Oleh Anto Dwiastoro Slamet
"Sekali Anda membuat keputusan, seluruh alam bersatu agar keputusan itu terjadi."
—Ralph Waldo Emerson
“Anda memiliki pikiran yang sangat hebat yang dapat membuat apa pun terjadi sepanjang Anda tetap fokus.”—Dr. Wayne W. Dyer
Saat saya memasuki usia ke-40, satu setengah tahun yang lalu, saya senantiasa mencamkan dalam pikiran saya bahwa aslinya saya berusia sepuluh tahun lebih muda dari itu, dan menyadari bahwa usia/waktu hanyalah bentukan budaya. Alhasil, setiap ketemu orang-orang baru yang menanyakan berapa umur saya, mereka rata-rata tidak percaya kalau saya married guy berusia 40 tahun. Saudara Subud saya yang usianya berkepala dua bahkan mengira saya seusia dirinya. Saat itu, saya tidak tahu, mengapa orang-orang menganggap usia saya sepuluh tahun lebih muda dari aslinya.

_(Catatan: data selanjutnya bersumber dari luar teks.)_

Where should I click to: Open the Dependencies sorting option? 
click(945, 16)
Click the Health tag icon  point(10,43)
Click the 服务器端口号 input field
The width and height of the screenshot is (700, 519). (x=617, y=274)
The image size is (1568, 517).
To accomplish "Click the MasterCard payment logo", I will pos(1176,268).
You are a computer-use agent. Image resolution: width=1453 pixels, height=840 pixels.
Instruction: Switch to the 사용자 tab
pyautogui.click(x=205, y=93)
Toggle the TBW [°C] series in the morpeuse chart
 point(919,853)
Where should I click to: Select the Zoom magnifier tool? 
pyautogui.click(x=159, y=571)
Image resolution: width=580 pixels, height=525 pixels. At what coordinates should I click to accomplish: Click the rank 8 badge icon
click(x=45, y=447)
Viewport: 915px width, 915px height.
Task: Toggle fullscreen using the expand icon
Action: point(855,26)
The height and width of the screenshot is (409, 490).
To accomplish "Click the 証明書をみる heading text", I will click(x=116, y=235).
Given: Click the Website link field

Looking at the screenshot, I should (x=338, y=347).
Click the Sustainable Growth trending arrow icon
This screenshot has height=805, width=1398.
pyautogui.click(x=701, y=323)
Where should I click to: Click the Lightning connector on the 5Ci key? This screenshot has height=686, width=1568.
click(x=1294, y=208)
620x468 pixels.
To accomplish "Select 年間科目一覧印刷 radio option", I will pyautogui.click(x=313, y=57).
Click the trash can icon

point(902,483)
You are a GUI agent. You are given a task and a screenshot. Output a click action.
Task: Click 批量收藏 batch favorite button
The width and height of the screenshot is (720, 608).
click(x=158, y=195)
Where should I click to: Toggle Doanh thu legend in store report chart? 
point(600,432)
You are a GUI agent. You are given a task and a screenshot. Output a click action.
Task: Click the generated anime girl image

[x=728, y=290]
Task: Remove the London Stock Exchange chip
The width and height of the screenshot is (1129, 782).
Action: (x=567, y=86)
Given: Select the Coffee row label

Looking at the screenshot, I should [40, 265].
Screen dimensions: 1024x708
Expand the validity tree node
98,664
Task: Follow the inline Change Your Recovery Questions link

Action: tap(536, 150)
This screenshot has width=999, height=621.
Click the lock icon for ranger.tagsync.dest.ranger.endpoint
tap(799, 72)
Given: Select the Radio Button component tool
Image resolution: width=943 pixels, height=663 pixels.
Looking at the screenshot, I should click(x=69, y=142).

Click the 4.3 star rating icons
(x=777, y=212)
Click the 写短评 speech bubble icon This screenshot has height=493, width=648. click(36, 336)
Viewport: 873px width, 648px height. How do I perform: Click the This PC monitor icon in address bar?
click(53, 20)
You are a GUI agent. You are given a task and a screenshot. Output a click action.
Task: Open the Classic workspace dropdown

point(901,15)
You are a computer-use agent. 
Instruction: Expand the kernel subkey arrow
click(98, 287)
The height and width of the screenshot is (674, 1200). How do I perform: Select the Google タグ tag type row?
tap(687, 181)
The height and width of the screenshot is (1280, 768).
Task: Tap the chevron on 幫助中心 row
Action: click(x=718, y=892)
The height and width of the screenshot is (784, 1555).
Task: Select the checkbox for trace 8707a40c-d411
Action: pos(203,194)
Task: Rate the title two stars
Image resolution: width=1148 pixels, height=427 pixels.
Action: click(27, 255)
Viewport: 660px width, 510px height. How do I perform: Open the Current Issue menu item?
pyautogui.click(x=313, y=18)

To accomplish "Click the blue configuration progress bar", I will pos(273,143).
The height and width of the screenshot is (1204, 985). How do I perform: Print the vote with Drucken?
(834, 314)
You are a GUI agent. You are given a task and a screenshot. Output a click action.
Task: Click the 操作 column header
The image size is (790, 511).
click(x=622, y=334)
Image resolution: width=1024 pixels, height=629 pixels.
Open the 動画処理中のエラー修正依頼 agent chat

Nah, kemarin baru saya menyadarinya. Kemarin pagi, 14 Juli 2009, setelah mandi saya bercermin. Entah mengapa, saya merasa positif bahwa badan saya kurusan. Istri saya hanya tertawa, tidak menganggap pernyataan itu serius, mengingat tiga hari sebelumnya saya mengeluh padanya bahwa saya tampak kelewat gemuk.
Saya lalu ke kantor butik kreatif tempat saya bekerja sebagai penulis freelance. Satpam yang menjaga di lobi spontan berucap, “Pak Anto sekarang kurusan ya!” Saya terkejut, karena anggapan Satpam itu kok sama ya dengan apa yang saya pikirkan beberapa jam sebelumnya. Jangan-jangan, ekspresi bahwa kita adalah seperti apa yang kita pikirkan memang merupakan hasil dari pengalaman praktis sehari-hari manusia.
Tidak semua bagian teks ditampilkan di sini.